YOUR TASK: Everything from the line with "Screen dimensions: 1568x758" to the end of the entries should be set down exactly, except the pictures.

*** SOURCE MATERIAL Section Begins ***

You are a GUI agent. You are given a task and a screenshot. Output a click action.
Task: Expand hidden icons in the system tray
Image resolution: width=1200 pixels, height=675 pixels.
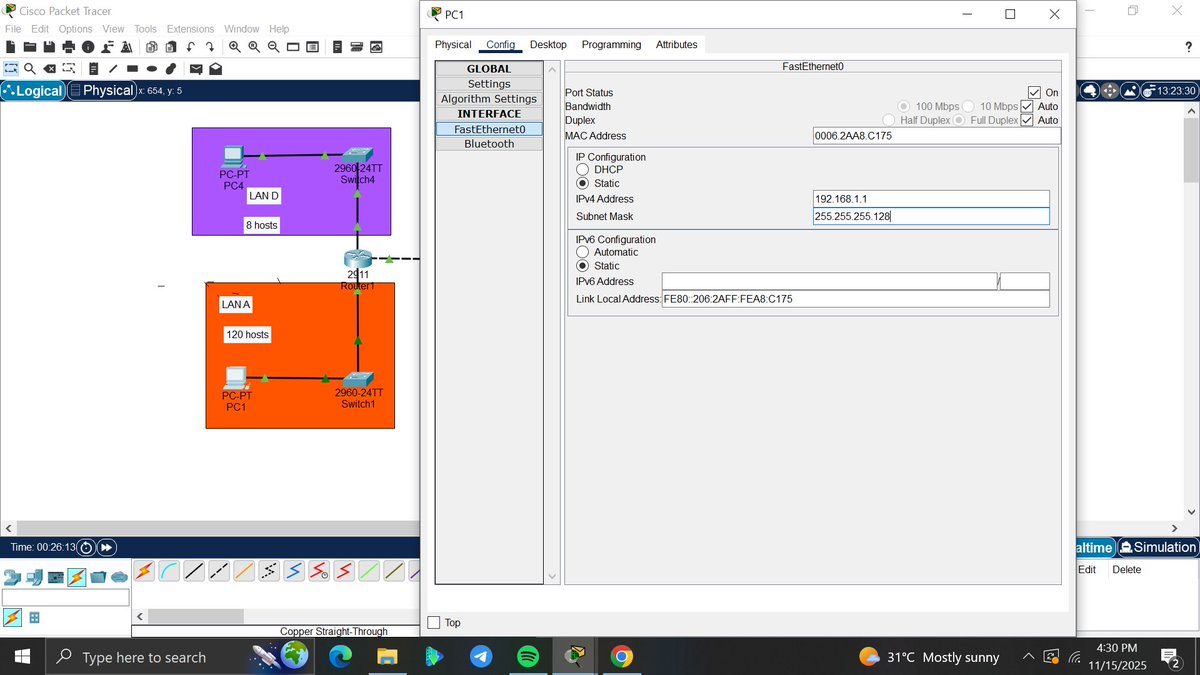click(1028, 657)
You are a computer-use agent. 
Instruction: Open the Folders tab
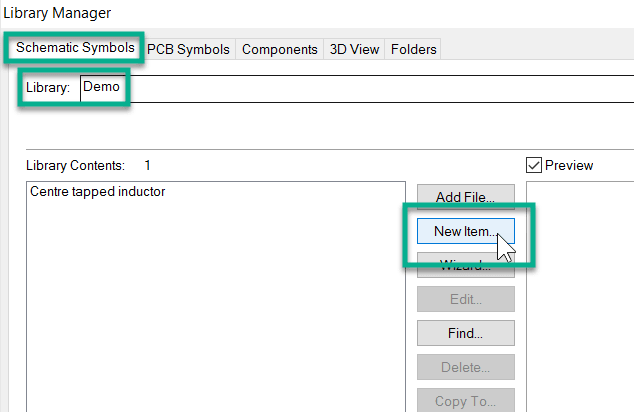414,49
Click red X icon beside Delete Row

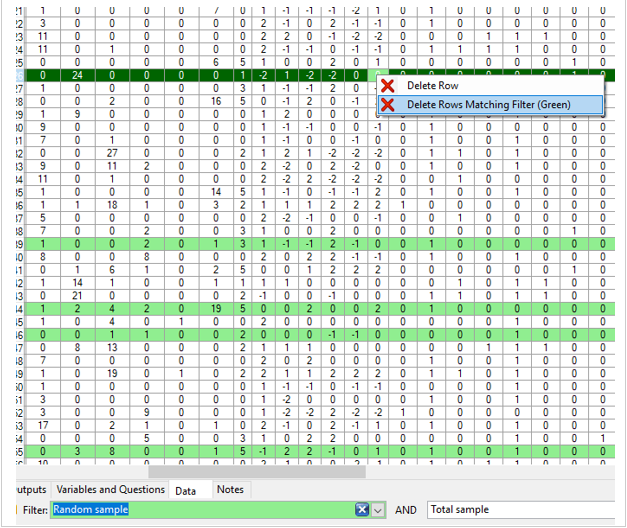(x=389, y=85)
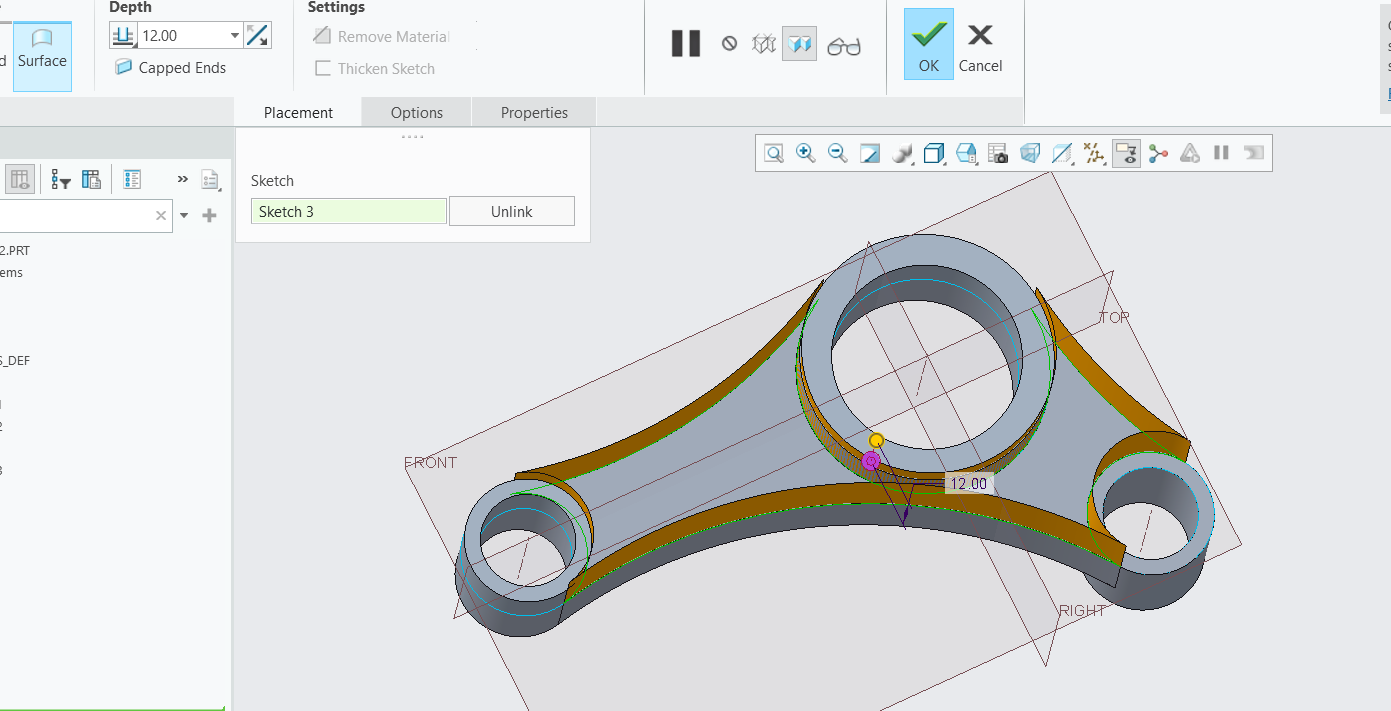Pause the extrude feature creation
The height and width of the screenshot is (711, 1391).
coord(686,43)
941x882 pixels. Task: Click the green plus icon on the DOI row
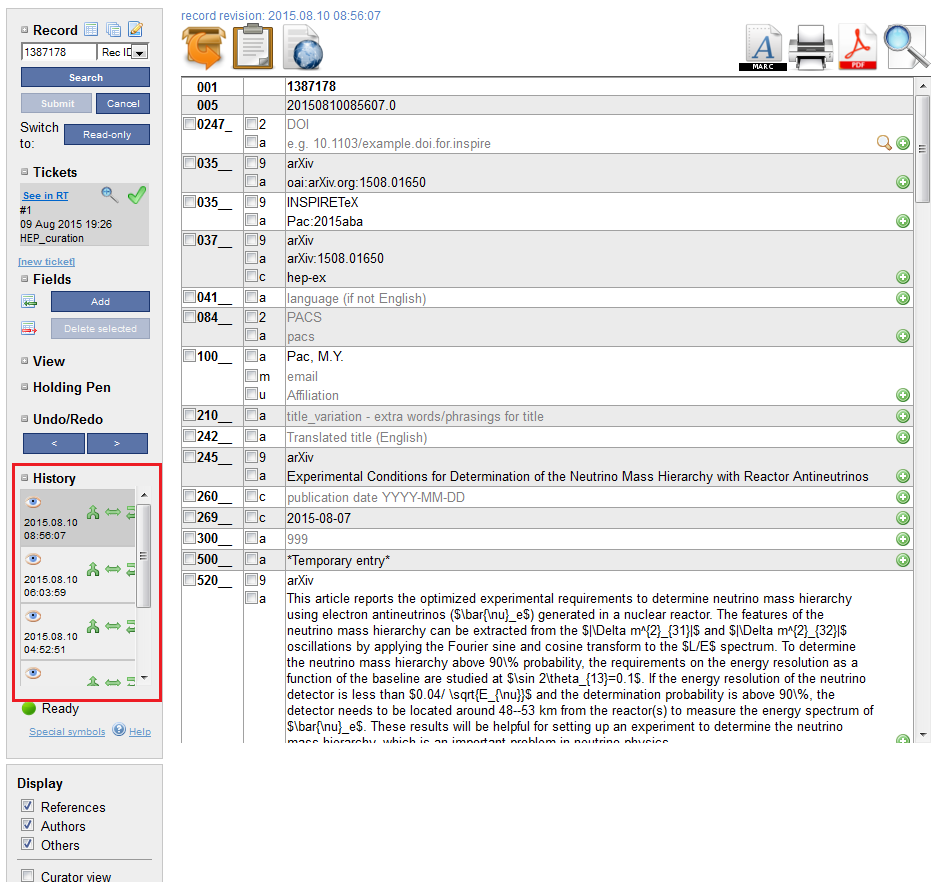click(x=903, y=143)

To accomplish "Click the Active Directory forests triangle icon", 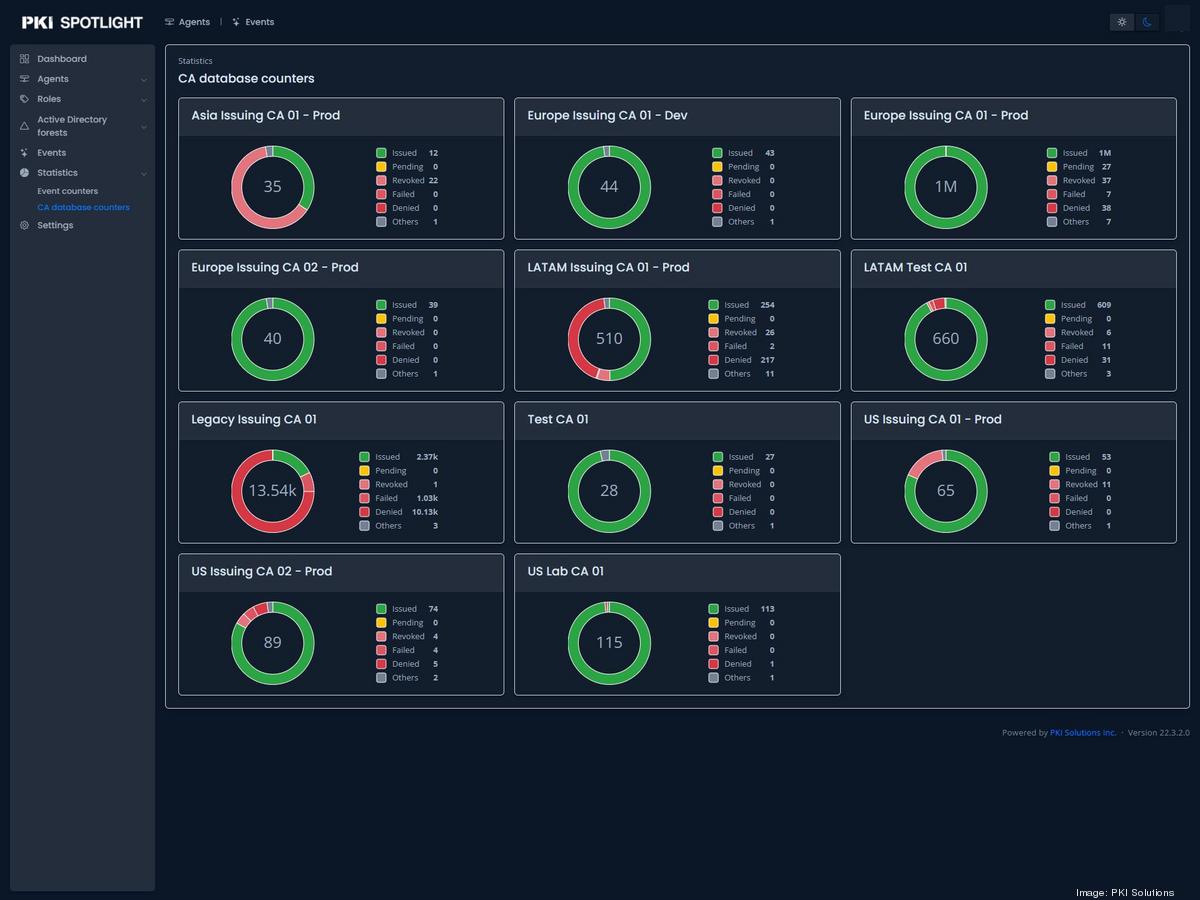I will pos(25,126).
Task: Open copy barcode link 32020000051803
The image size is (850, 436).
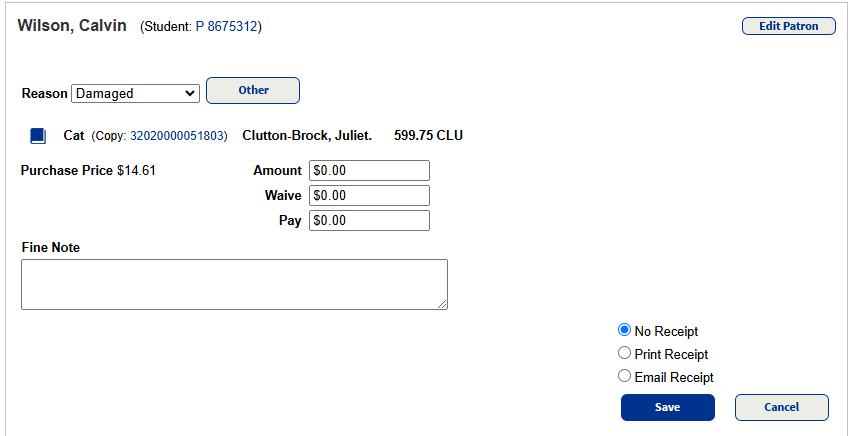Action: point(178,136)
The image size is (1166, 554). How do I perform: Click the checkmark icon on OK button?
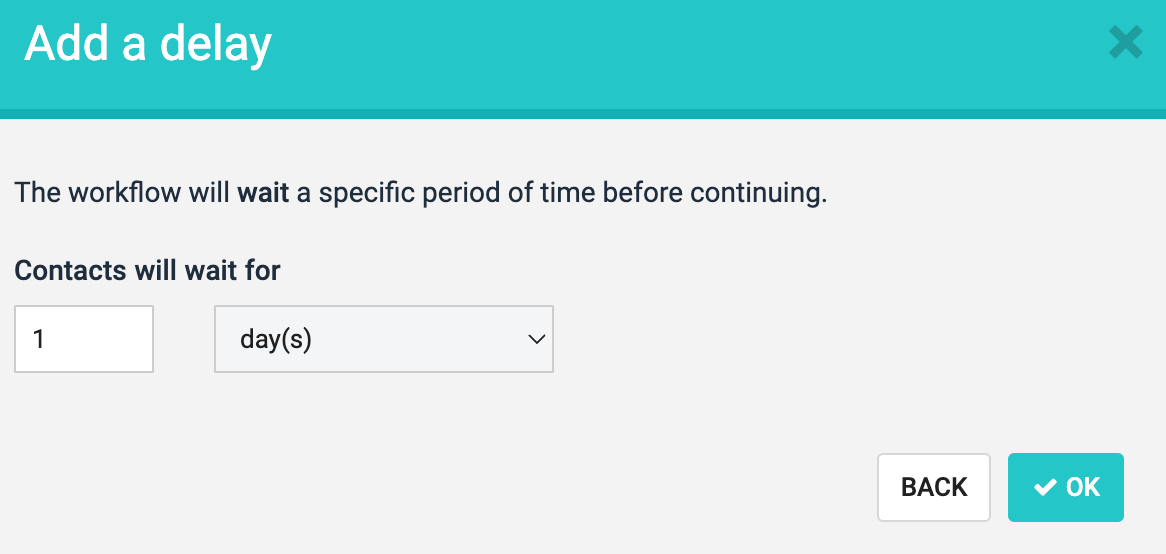tap(1045, 487)
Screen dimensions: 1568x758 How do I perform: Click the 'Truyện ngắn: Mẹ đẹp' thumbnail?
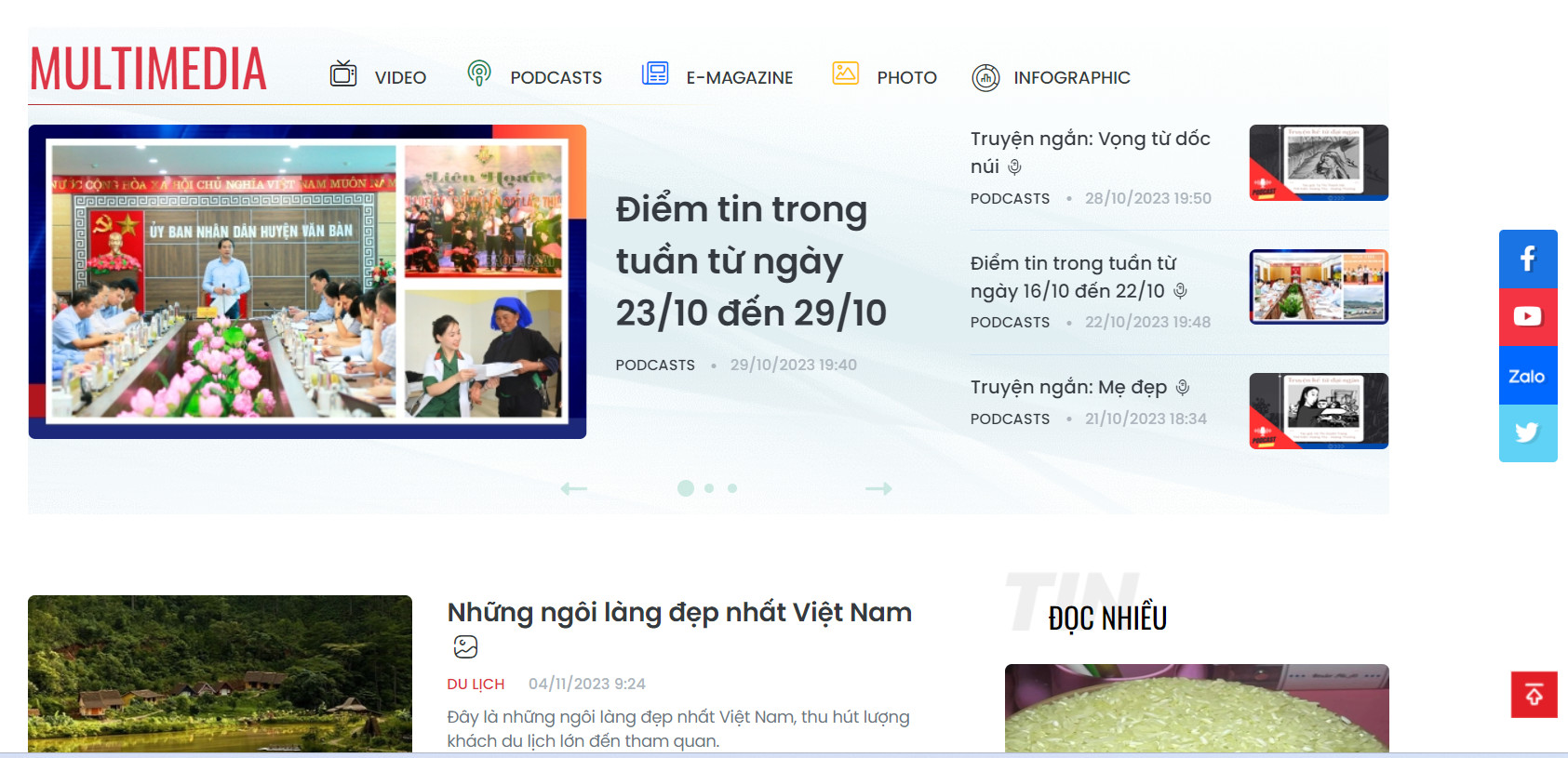pos(1318,411)
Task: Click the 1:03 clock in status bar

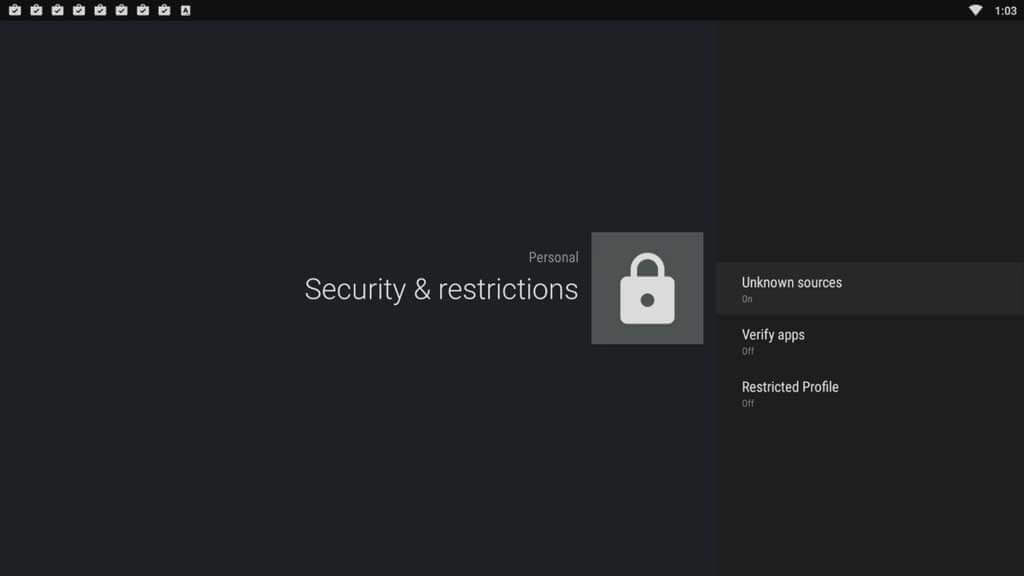Action: click(x=1006, y=10)
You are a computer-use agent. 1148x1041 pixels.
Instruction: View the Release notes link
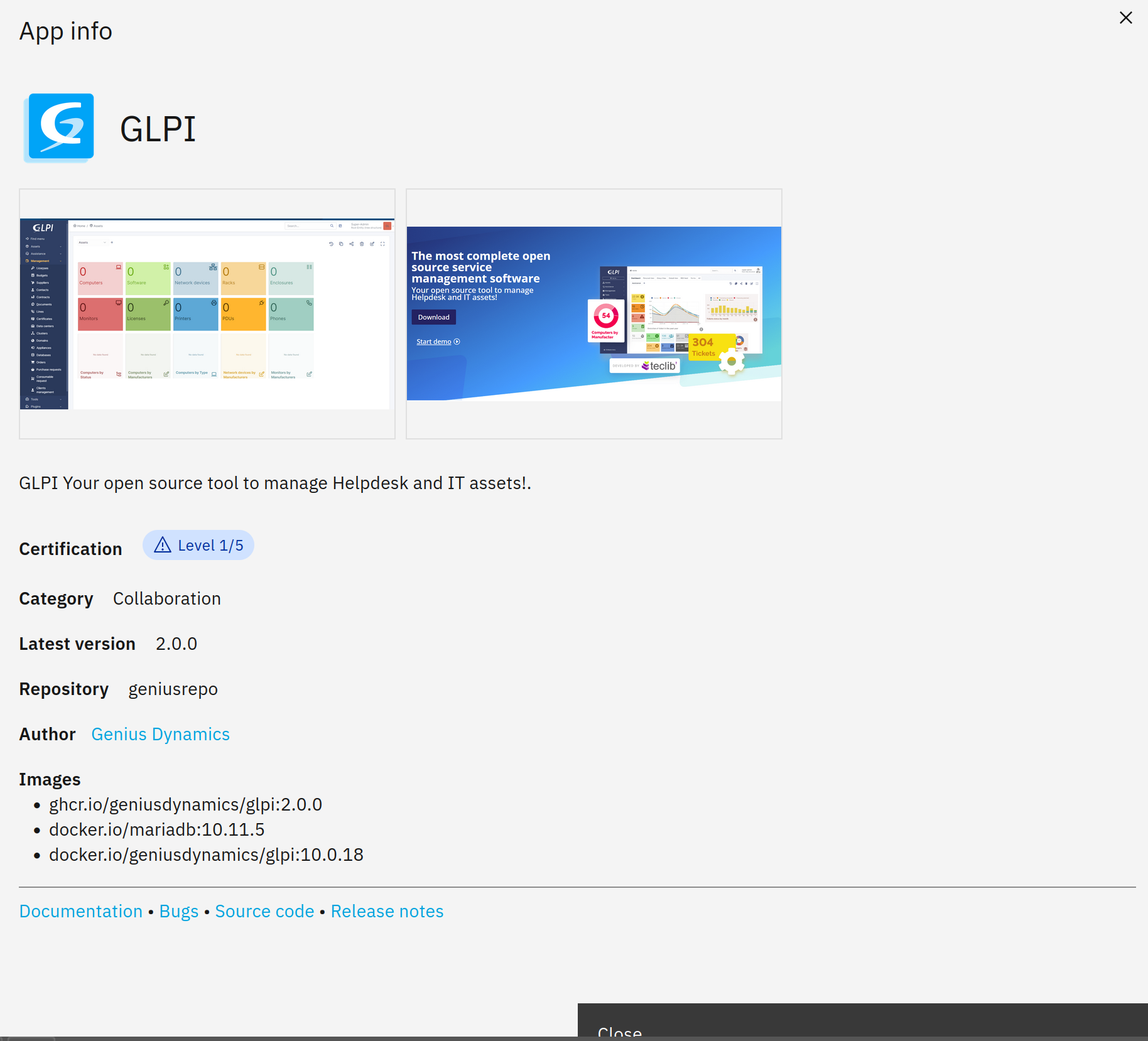[x=387, y=911]
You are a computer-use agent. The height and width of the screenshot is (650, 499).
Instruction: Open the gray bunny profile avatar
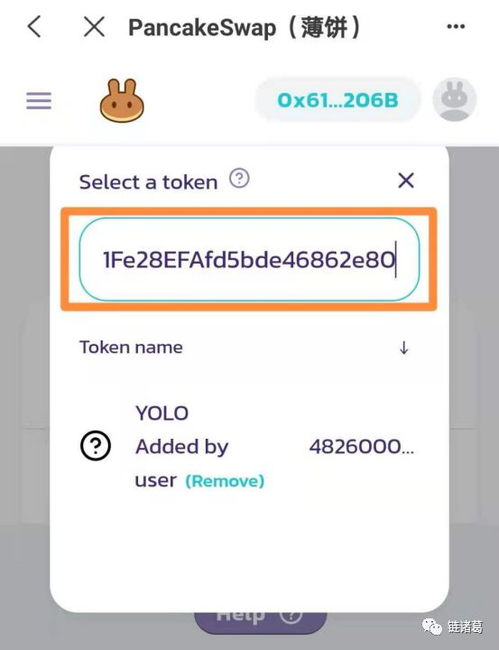[x=455, y=99]
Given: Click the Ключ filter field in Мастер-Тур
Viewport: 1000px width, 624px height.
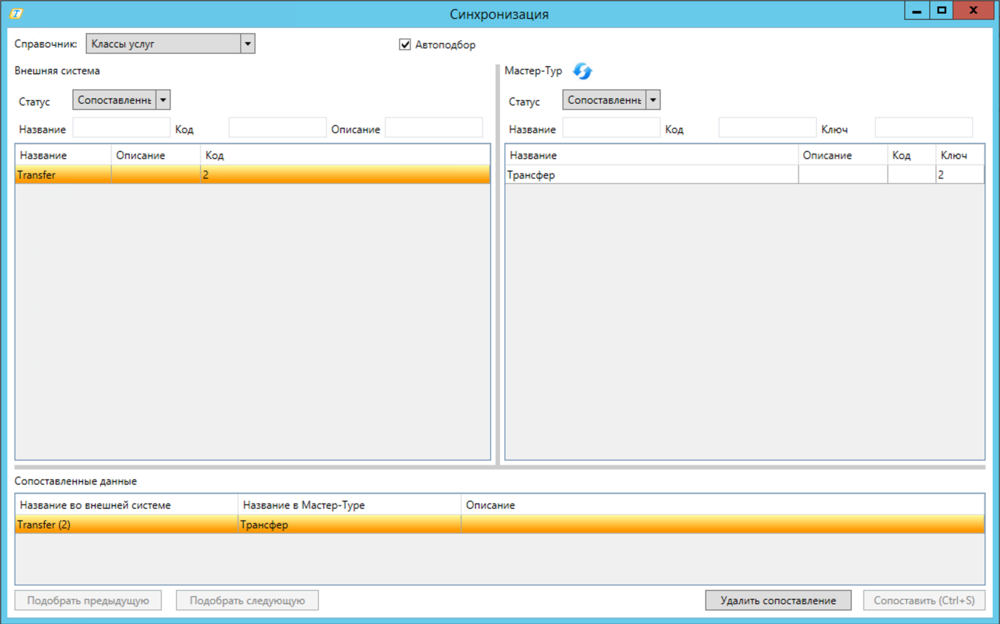Looking at the screenshot, I should click(923, 128).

*** SOURCE MATERIAL Section Ends ***

SOLUTION:
Screen dimensions: 1568x758 How do I perform: Click the 'Truyện ngắn: Mẹ đẹp' thumbnail?
pos(1318,411)
Task: Click the 1:03 clock in status bar

Action: click(x=1006, y=10)
You are a computer-use agent. 1148x1041 pixels.
Instruction: View the Release notes link
[x=387, y=911]
You are a computer-use agent. The height and width of the screenshot is (650, 499).
Instruction: Open the gray bunny profile avatar
[x=455, y=99]
Given: Click the Ключ filter field in Мастер-Тур
Viewport: 1000px width, 624px height.
Looking at the screenshot, I should click(923, 128).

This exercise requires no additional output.